# Standardization and Normalization

This note covers two important data scaling techniques: **Standardization** and **Normalization**. These methods are used to adjust the range and distribution of data features, which is crucial for many machine learning algorithms.

---

## 1. Introduction

- **Standardization** rescales data to have a mean of 0 and a standard deviation of 1. It is especially useful when data is approximately normally distributed.
- **Normalization** scales data to a fixed range, usually [0, 1]. It is often used when the distribution is unknown or not Gaussian.

---

## 2. Standardization | [Link](https://github.com/AdilShamim8/50-Days-of-Machine-Learning/tree/main/Day%2008%20Standardization)

### 2.1. What is Standardization?

Standardization (or Z-score normalization) transforms your data so that it has:
- A mean (μ) of 0
- A standard deviation (σ) of 1

This process ensures that each feature contributes equally to the model.

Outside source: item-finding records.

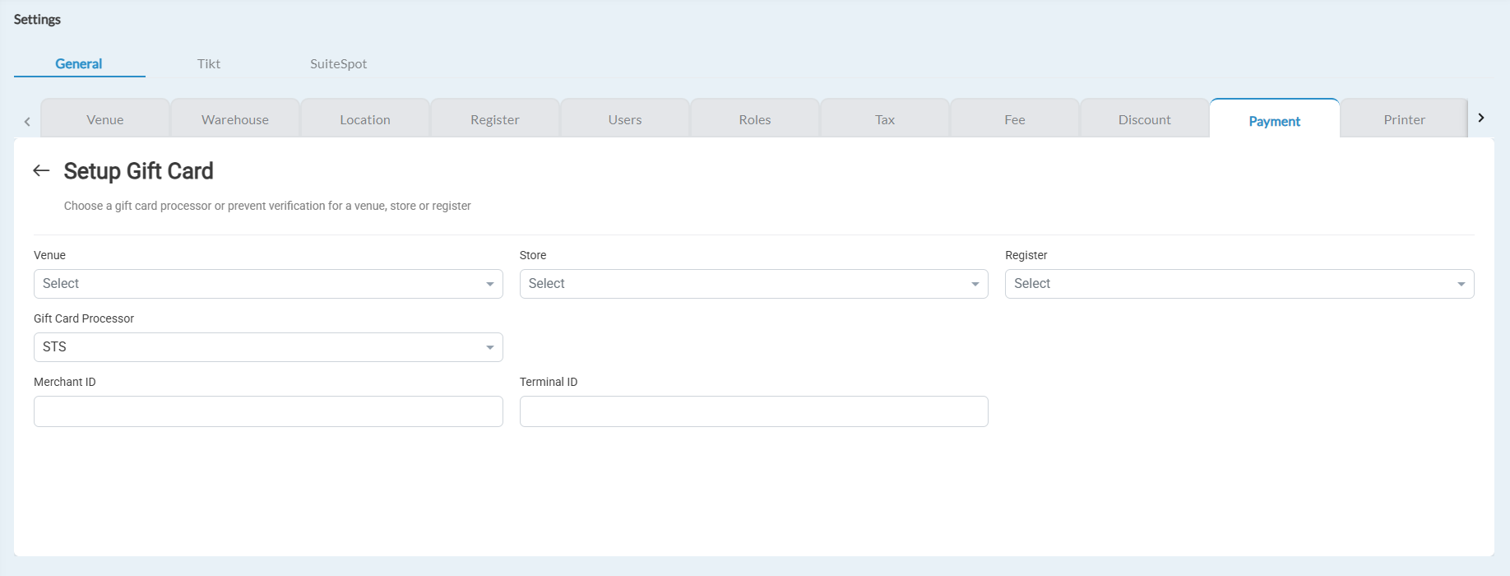Open the Venue tab
The image size is (1510, 576).
tap(105, 120)
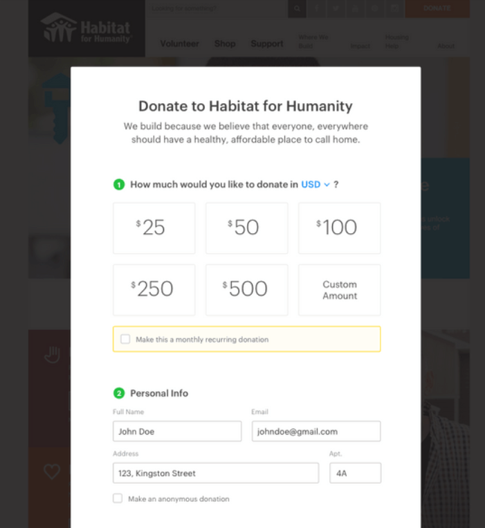Screen dimensions: 485x528
Task: Click the heart icon on left side
Action: pos(52,472)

### 2.2. Step-by-Step Process for Standardization

**Step 1:** **Calculate the Mean**  
Compute the mean of the dataset:
$$
\mu = \frac{1}{n}\sum_{i=1}^{n} x_i
$$

**Step 2:** **Calculate the Standard Deviation**  
Determine the standard deviation:
$$
\sigma = \sqrt{\frac{1}{n}\sum_{i=1}^{n}(x_i - \mu)^2}
$$

**Step 3:** **Transform the Data**  
Standardize each data point using:
$$
z = \frac{x - \mu}{\sigma}
$$

### 2.3. Python Example with NumPy

```python
import numpy as np

# Sample data
data = np.array([10, 20, 30, 40, 50])

# Step 1: Calculate mean
mean = np.mean(data)
print("Mean:", mean)

# Step 2: Calculate standard deviation
std = np.std(data)
print("Standard Deviation:", std)

# Step 3: Standardize the data
standardized_data = (data - mean) / std
print("Standardized Data:", standardized_data)
```

### 2.4. Using Scikit-Learn's StandardScaler

```python
from sklearn.preprocessing import StandardScaler
import numpy as np

# Data needs to be a 2D array (e.g., one feature per column)
data = np.array([[10], [20], [30], [40], [50]])

scaler = StandardScaler()
standardized_data = scaler.fit_transform(data)
print("Standardized Data using StandardScaler:")
print(standardized_data)
```

---

## 3. Normalization | [Link](https://github.com/AdilShamim8/50-Days-of-Machine-Learning/tree/main/Day%2009%20Normalization)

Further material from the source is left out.